The study pointed out, “These results point to the need for structural reforms to raise product quality, cost reduction or containment in “low-end” destinations, including possibly via exchange rates, and an adjustment in aggregate consumption to adapt to the implications of a lower contribution to GDP (gross domestic product) from tourism.”
The study also found that the Caribbean remains highly dependent on tourism. In many countries, the importance of tourism increased steadily as the system of agricultural trade preferences was dismantled. Thus, tourism gradually became the dominant sector, accounting for a large share of GDP, ranging from eight to 40 per cent of GDP for most of the 16 countries that were studied in the paper.
The study discovered that tourism is of course the main driver of economic growth and employment, thereby making it a key source of government revenues. The paper went on to say, “In recent years, however, the rate of growth in tourist arrivals has stalled, and the region’s share of the global market has been shrinking.

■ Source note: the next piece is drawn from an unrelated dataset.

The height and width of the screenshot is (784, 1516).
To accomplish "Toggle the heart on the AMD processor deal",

Moreover, many Caribbean countries are facing significant macroeconomic imbalances as growth has slowed and public finances have deteriorated. Thus there is strong interest in understanding what drives tourism flows.”

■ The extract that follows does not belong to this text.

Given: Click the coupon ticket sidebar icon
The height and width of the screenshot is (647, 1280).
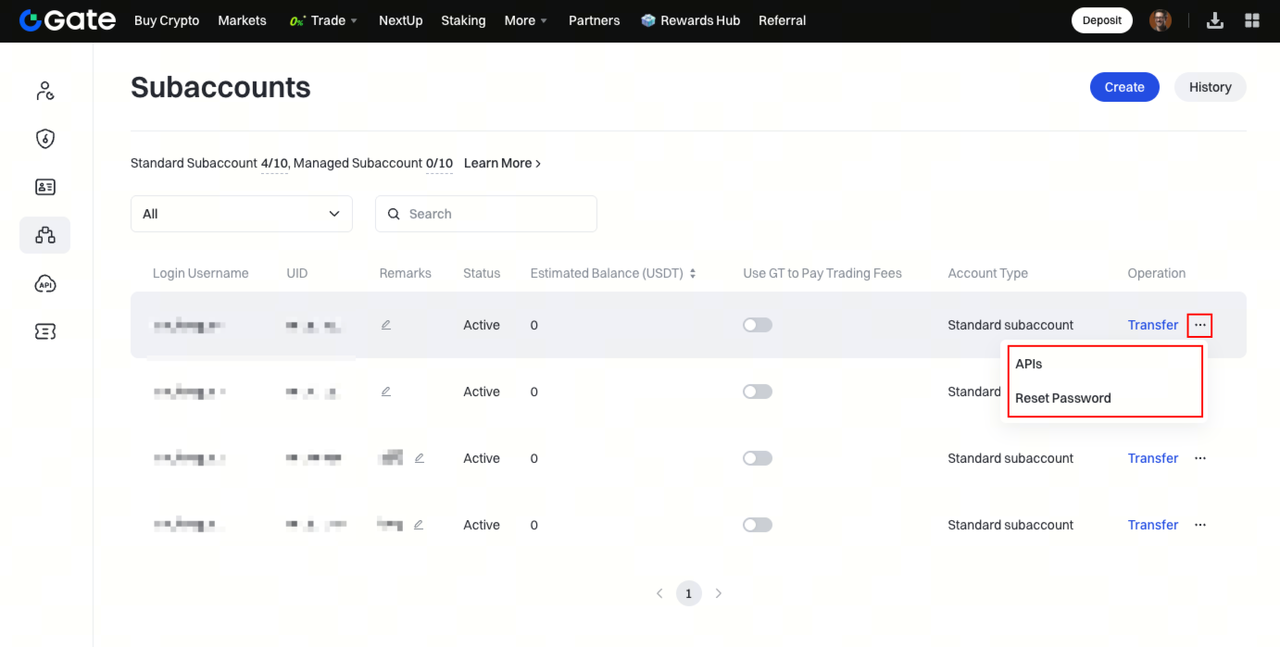Looking at the screenshot, I should (45, 332).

The study revisited the determinants of tourism and explored new factors like the impact of competitors from periphery Europe; it investigated the extent to which the global financial crisis and recession may have altered tourism demand; and it introduced the concept of a “week at the beach” index to compare the nominal cost of similar tourism products across different beach destinations around the world.

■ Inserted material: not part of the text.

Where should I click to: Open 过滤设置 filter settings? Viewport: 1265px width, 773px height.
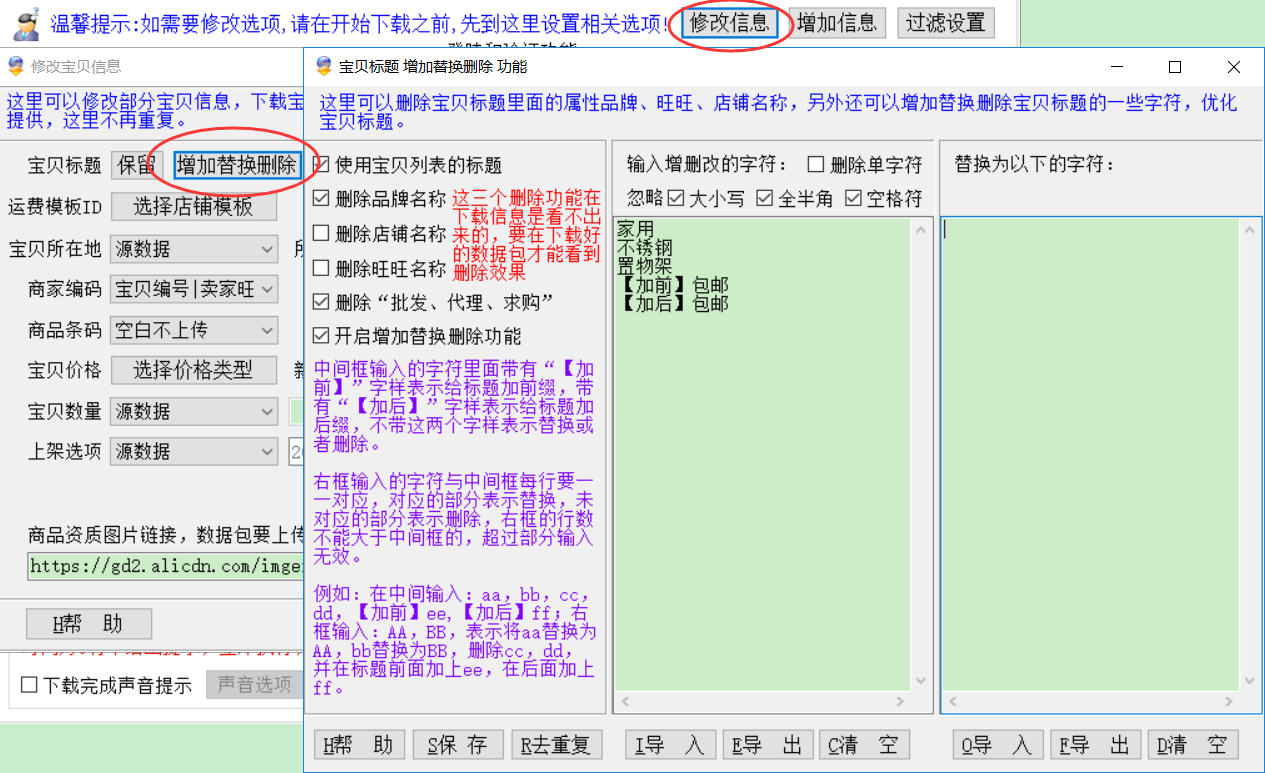(x=945, y=22)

Using data covering the period 2000–2013 for 16 Caribbean countries, the paper found that both price and income factors had a significant impact on tourism arrivals and expenditure, although price elasticity was found to be statistically insignificant for high-end destinations. The number of airlines also had a statistically positive impact on arrivals and expenditure.
The 16 countries used in the study were Anguilla, Antigua & Barbuda, The Bahamas, Barbados, Belize, Dominica, Dominican Republic, Grenada, Jamaica St. Kitts & Nevis St. Lucia and St. Vincent & the Grenadines.
The authors of the study said they excluded Guyana, Haiti, Suriname and Trinidad & Tobago -non tourism-based economies – in some of the empirical work. Among the findings of the study, it was discovered that “since the demand for tourism in the Caribbean is sensitive to shocks in key source countries, governments may wish to place more emphasis on policies that help diversify source markets, and especially to countries with higher growth rates, such as large emerging markets in Latin America”.